Biography
Eliza Garnsey is a British Academy Postdoctoral Fellow in International Relations at the University of Cambridge and a Junior Research Fellow at Wolfson College Cambridge. Her research focuses on art and visual culture in international relations and world politics, particularly in relation to human rights, transitional justice and conflict. Eliza’s current project focuses on visual jurisprudence; developing a new theory of art and justice.
Eliza’s book, entitled The Justice of Visual Art: Creative State-Building in Times of Political Transition, is forthcoming with Cambridge University Press. The book demonstrates that there are aesthetic and creative ways to pursue transitional justice — ways which have the capacity to address identity divisions and exclusions in nations emerging from conflict.
Eliza completed her PhD in International Relations at the University of Cambridge, where she was awarded the 2017 Lisa Smirl PhD Prize for best doctoral thesis in Politics and International Studies. She holds a Masters of International Affairs from the Australian National University, a Master of Studies in Art History and Visual Culture from the University of Oxford, and a Bachelor of Art Theory (Honours) from the University of New South Wales.

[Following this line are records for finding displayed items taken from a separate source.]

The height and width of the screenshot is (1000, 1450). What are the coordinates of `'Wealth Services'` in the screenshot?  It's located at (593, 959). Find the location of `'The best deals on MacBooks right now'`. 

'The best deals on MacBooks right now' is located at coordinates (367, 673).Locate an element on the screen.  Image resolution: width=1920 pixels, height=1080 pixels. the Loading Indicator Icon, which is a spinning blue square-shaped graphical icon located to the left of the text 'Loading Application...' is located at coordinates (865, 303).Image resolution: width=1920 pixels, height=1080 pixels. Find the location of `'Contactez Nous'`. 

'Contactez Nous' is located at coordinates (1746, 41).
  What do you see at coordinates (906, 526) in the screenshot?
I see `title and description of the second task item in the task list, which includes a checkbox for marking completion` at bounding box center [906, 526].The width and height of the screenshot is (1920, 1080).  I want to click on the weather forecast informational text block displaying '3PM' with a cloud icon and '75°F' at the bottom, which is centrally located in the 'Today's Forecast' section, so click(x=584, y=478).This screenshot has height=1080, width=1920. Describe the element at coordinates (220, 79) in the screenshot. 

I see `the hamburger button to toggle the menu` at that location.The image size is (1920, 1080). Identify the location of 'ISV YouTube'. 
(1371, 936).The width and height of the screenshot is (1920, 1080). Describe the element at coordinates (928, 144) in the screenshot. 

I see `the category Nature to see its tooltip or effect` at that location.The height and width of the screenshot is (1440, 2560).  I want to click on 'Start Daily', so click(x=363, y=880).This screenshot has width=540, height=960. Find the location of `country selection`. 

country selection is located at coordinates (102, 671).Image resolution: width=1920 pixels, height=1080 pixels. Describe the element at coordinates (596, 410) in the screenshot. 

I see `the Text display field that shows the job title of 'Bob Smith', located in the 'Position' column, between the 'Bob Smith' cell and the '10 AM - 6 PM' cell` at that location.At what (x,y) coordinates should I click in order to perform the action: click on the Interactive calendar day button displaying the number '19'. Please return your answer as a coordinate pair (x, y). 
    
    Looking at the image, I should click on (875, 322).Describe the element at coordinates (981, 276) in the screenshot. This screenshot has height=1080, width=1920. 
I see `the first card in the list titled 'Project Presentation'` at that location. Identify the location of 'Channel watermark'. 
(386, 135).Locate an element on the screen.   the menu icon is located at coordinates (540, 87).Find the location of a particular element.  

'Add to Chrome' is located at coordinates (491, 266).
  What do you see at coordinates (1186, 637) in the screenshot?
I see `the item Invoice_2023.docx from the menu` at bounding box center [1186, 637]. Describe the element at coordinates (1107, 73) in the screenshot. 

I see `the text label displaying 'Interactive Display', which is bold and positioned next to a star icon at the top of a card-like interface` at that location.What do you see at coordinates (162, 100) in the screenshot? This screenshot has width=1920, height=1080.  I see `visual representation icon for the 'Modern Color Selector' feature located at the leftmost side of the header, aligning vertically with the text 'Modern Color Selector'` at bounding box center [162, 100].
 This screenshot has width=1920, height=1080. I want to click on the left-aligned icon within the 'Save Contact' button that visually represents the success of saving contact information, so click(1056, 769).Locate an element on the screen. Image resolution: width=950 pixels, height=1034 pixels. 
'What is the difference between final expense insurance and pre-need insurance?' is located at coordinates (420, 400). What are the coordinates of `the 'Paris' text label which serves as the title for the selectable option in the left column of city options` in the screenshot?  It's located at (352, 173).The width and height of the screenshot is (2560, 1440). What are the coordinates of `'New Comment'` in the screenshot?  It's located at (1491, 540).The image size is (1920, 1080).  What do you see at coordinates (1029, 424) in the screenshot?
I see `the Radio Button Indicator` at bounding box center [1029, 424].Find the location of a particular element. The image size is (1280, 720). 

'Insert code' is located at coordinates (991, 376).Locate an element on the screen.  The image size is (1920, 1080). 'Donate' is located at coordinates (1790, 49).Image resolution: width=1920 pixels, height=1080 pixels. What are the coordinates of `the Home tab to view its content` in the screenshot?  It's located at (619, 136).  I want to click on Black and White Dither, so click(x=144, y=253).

Twitter handle: @Eliza_Garnsey
Research
- Visual politics
- International relations and aesthetics
- Human rights, transitional justice and art
- Gender and conflict
Publications
Books
- The Justice of Visual Art: Creative State-Building in Times of Political Transition, Law in Context series, Cambridge University Press, forthcoming 2020.
Book Chapters
- ‘The Site and Sights of Transitional Justice: Art at the Constitutional Court in Johannesburg’, New Critical Spaces in Transitional Justice: Gender, Art, and Memory, ed. Arnaud Kurze and Christopher Lamont, Indiana University Press (2019) 44-62.
Select Peer-Reviewed Journal Articles
- ‘South Africa’s Blue Dress: (Re)imagining Human Rights through Art’, Angelaki 24/4 (2019) 38-51.
- ‘On Representation(s): Art, Violence, and the Political Imaginary of South Africa’, Critical Review of International Social and Political Philosophy 22/5 (2019) 598-617.
- ‘Framing Human Dignity: Visual Jurisprudence at South Africa’s Constitutional Court’, The Australian Journal of Human Rights 22/2 (2016) 81-102.
- ‘Rewinding and Unwinding: Art and Justice in Times of Political Transition’, International Journal of Transitional Justice 10 (2016) 471-91.